→ What the exercise asks
Extract each line of the data and write it out again exactly.

→ Excerpted data
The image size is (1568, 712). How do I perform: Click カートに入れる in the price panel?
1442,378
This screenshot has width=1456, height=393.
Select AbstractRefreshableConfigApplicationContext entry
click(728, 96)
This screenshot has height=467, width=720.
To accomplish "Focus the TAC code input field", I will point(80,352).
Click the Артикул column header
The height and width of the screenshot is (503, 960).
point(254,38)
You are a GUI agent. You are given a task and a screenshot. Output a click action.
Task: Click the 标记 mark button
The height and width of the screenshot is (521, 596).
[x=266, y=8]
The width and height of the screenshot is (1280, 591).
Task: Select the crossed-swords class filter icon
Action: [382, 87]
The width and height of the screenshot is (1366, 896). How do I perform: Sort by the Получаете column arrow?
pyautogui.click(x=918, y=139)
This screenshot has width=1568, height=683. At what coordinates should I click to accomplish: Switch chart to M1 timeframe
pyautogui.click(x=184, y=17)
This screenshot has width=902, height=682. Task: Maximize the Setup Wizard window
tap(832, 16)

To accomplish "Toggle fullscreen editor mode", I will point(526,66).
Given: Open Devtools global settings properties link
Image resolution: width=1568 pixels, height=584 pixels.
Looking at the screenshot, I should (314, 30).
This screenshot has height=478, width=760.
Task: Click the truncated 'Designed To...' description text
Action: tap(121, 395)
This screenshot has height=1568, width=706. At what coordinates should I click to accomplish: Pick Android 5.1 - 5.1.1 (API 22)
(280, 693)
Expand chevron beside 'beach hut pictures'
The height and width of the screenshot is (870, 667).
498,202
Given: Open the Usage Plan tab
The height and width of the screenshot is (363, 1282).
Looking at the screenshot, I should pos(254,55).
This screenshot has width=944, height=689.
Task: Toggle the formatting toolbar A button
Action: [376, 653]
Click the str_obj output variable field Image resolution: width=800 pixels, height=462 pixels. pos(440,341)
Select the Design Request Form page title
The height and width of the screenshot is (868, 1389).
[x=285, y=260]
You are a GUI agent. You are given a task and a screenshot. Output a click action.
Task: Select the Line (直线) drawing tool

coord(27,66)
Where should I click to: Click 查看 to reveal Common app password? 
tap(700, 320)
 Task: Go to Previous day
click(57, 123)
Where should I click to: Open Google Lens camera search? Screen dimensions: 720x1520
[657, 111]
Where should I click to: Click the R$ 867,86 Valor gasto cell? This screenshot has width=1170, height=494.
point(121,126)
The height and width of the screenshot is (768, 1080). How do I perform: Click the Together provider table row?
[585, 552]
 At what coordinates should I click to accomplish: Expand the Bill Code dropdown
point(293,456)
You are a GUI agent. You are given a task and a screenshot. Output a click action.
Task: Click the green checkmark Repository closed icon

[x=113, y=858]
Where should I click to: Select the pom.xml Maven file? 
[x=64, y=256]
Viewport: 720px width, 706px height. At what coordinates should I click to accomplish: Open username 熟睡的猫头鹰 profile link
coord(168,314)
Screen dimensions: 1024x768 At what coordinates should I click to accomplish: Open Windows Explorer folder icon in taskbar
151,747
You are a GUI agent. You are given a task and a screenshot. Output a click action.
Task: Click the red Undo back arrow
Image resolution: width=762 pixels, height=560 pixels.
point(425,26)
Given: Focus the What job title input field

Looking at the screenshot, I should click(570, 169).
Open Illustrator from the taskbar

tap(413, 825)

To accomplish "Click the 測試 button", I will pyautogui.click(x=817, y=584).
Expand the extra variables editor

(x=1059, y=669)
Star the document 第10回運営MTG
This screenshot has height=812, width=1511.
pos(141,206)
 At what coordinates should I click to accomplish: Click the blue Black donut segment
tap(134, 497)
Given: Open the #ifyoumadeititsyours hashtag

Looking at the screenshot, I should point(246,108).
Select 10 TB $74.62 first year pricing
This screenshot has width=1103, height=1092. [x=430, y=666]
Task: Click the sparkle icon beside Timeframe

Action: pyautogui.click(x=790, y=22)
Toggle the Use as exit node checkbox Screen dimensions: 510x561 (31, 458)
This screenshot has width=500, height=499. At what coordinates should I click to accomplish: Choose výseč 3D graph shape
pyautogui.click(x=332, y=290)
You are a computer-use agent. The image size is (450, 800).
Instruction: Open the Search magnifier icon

→ Your solution
The image size is (1568, 712). How do I perform: Click カートに入れる in the price panel?
1442,378
This screenshot has width=1456, height=393.
Select AbstractRefreshableConfigApplicationContext entry
click(728, 96)
This screenshot has height=467, width=720.
To accomplish "Focus the TAC code input field", I will point(80,352).
Click the Артикул column header
The height and width of the screenshot is (503, 960).
point(254,38)
You are a GUI agent. You are given a task and a screenshot. Output a click action.
Task: Click the 标记 mark button
The height and width of the screenshot is (521, 596).
[x=266, y=8]
The width and height of the screenshot is (1280, 591).
Task: Select the crossed-swords class filter icon
Action: [382, 87]
The width and height of the screenshot is (1366, 896). How do I perform: Sort by the Получаете column arrow?
pyautogui.click(x=918, y=139)
This screenshot has width=1568, height=683. At what coordinates should I click to accomplish: Switch chart to M1 timeframe
pyautogui.click(x=184, y=17)
This screenshot has width=902, height=682. Task: Maximize the Setup Wizard window
tap(832, 16)

To accomplish "Toggle fullscreen editor mode", I will point(526,66).
Given: Open Devtools global settings properties link
Image resolution: width=1568 pixels, height=584 pixels.
Looking at the screenshot, I should (314, 30).
This screenshot has height=478, width=760.
Task: Click the truncated 'Designed To...' description text
Action: tap(121, 395)
This screenshot has height=1568, width=706. At what coordinates should I click to accomplish: Pick Android 5.1 - 5.1.1 (API 22)
(280, 693)
Expand chevron beside 'beach hut pictures'
The height and width of the screenshot is (870, 667).
498,202
Given: Open the Usage Plan tab
The height and width of the screenshot is (363, 1282).
Looking at the screenshot, I should pos(254,55).
This screenshot has width=944, height=689.
Task: Toggle the formatting toolbar A button
Action: [376, 653]
Click the str_obj output variable field Image resolution: width=800 pixels, height=462 pixels. pos(440,341)
Select the Design Request Form page title
The height and width of the screenshot is (868, 1389).
[x=285, y=260]
You are a GUI agent. You are given a task and a screenshot. Output a click action.
Task: Select the Line (直线) drawing tool

coord(27,66)
Where should I click to: Click 查看 to reveal Common app password? 
tap(700, 320)
 Task: Go to Previous day
click(57, 123)
Where should I click to: Open Google Lens camera search? Screen dimensions: 720x1520
[657, 111]
Where should I click to: Click the R$ 867,86 Valor gasto cell? This screenshot has width=1170, height=494.
point(121,126)
The height and width of the screenshot is (768, 1080). How do I perform: Click the Together provider table row?
[585, 552]
 At what coordinates should I click to accomplish: Expand the Bill Code dropdown
point(293,456)
You are a GUI agent. You are given a task and a screenshot. Output a click action.
Task: Click the green checkmark Repository closed icon

[x=113, y=858]
Where should I click to: Select the pom.xml Maven file? 
[x=64, y=256]
Viewport: 720px width, 706px height. At what coordinates should I click to accomplish: Open username 熟睡的猫头鹰 profile link
coord(168,314)
Screen dimensions: 1024x768 At what coordinates should I click to accomplish: Open Windows Explorer folder icon in taskbar
151,747
You are a GUI agent. You are given a task and a screenshot. Output a click action.
Task: Click the red Undo back arrow
Image resolution: width=762 pixels, height=560 pixels.
point(425,26)
Given: Focus the What job title input field

Looking at the screenshot, I should click(570, 169).
Open Illustrator from the taskbar

tap(413, 825)

To accomplish "Click the 測試 button", I will pyautogui.click(x=817, y=584).
Expand the extra variables editor

(x=1059, y=669)
Star the document 第10回運営MTG
This screenshot has height=812, width=1511.
pos(141,206)
 At what coordinates should I click to accomplish: Click the blue Black donut segment
tap(134, 497)
Given: Open the #ifyoumadeititsyours hashtag

Looking at the screenshot, I should point(246,108).
Select 10 TB $74.62 first year pricing
This screenshot has width=1103, height=1092. [x=430, y=666]
Task: Click the sparkle icon beside Timeframe

Action: pyautogui.click(x=790, y=22)
Toggle the Use as exit node checkbox Screen dimensions: 510x561 (31, 458)
This screenshot has width=500, height=499. At what coordinates should I click to accomplish: Choose výseč 3D graph shape
pyautogui.click(x=332, y=290)
You are a computer-use agent. The image size is (450, 800).
Instruction: Open the Search magnifier icon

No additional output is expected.